Data analyses of the present investigation show that Substance P in PF, serum, and DRG in the endometriosis group were significantly lower those of both the control and sham groups. These findings may indicate that Substance P could not be considered as an endometriosis biomarker. Moreover, it seems that the increase in Substance P, as a pro-inflammatory agent, in newly expressed sensory nerve fibers in the peritoneum may be time-dependent (39). In line with our findings, Medina et al. indicated that Substance P was detectable in the functional and myometrium layers of the uterus in both women with and without endometriosis. They also showed that this neuropeptide with great contractility characteristics had a possible role in the generation of pain related to other physiologic or pathologic situations, including dysmenorrhea (40). Sanfilippo et al. showed that the level of Substance P in normal controls was not significantly different from that of the endometriosis or cases with pelvic adhesions. They illustrated that Substance P was present normally in the peritoneal fluid and its levels were not affected by pelvic endometriosis or adhesions (41).

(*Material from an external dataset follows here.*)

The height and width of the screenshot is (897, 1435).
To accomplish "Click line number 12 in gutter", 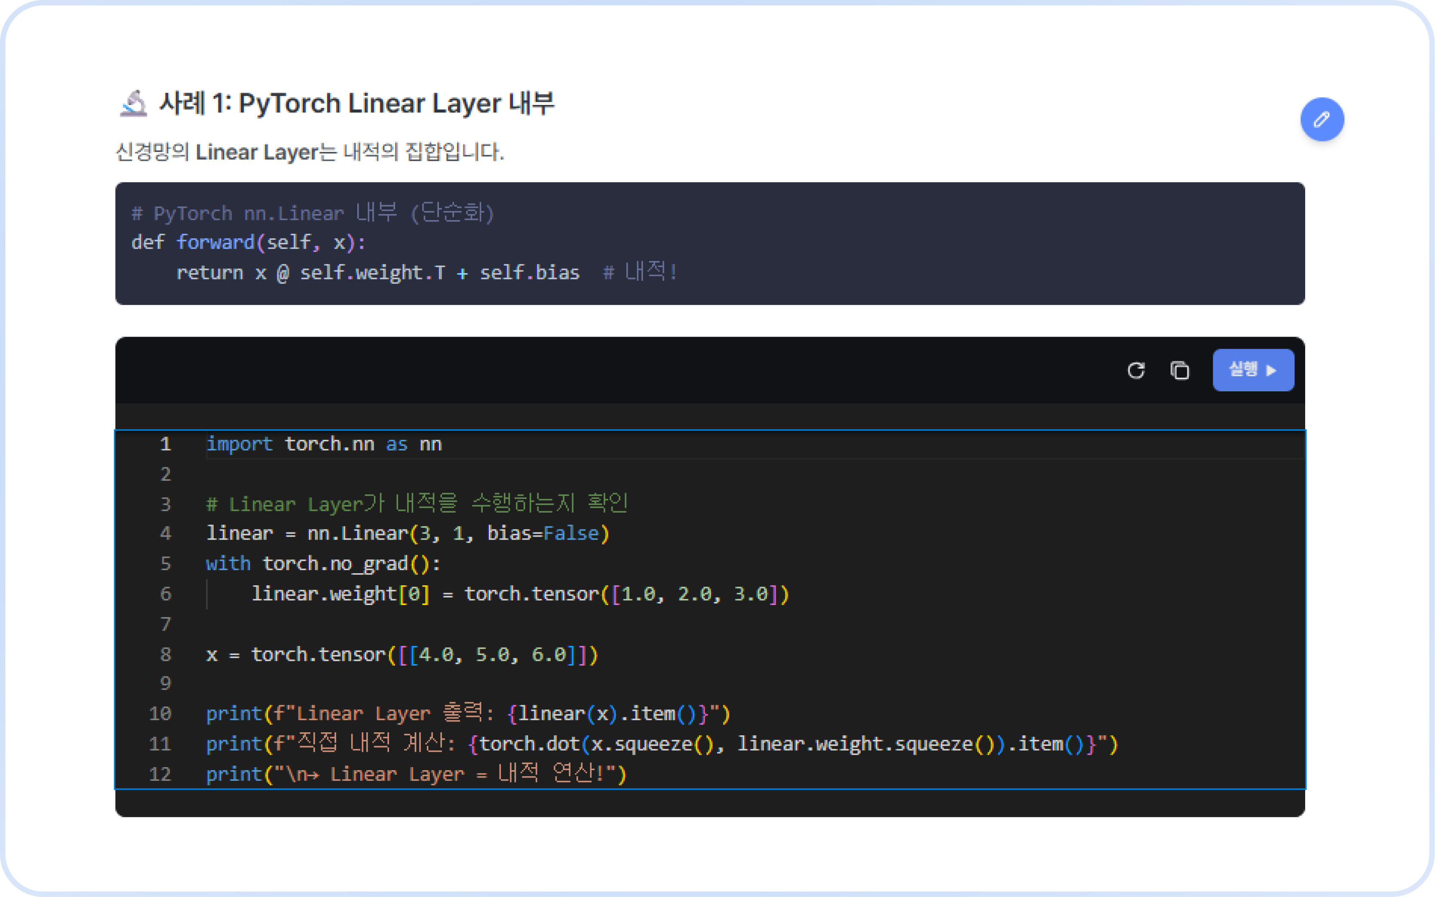I will [x=160, y=774].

In a comparison between groups with regard to CGRP, DRG-CGRP in the endometriosis group was significantly higher than that of both the control and sham groups. Compatible to our findings, Lian et al. reported that the results of both RT-qPCR and western blot analyses showed a significant increase in CGRP protein in DRG in the endometriosis group compared with the sham group (6).

Contrary to our expectations, serum-CGRP in the endometriosis group was significantly lower than that of both the control and sham groups. Tokushige et al. observed significant increases in substance P and CGRP nerve fibers in the endometriotic lesions. However, these nerve fibers were co-localized in the endometriotic lesions, and they were frequently observed in the endometriotic cyst than elsewhere, as in the stroma (9). This co-localization in the endometriosis lesion may explain the low concentration of serum-CGRP in the endometriosis group.

The main strengths of the present study were evaluating the alterations of NTs in the dorsal root ganglions, serum, and PF simultaneously in endometriosis animal model, which were not conducted previously in other investigations. Moreover, through experimental time course, the present study tested additional factors including changes in levels of different neuropeptides and animals' weight.

Our study had several limitations. We did not evaluate the concentrations of neurotrophic factors in the endometriosis lesions. Alterations of these factors during the time may also correlate with the pain scores. Moreover, the levels of neurotrophic factors in the present study were measured using Eliza method. Implementing other laboratory methods like real-time RT-PCR (polymerase chain reaction) or western blot tests assessing gene expression or protein levels could provide further informative data. Future studies with larger sample size and using different laboratory techniques are strongly suggested.

Conclusion

The results of the present study show that endometriosis induction could lead to hyperalgesia. This endometriosis-associated pain behavior may be related to the significant increases of BDNF, NGF, and CGRP levels in DRG, which encompasses the cell bodies of the visceral afferent neurons. Our findings may shed light on another pain mechanism associated with endometriosis.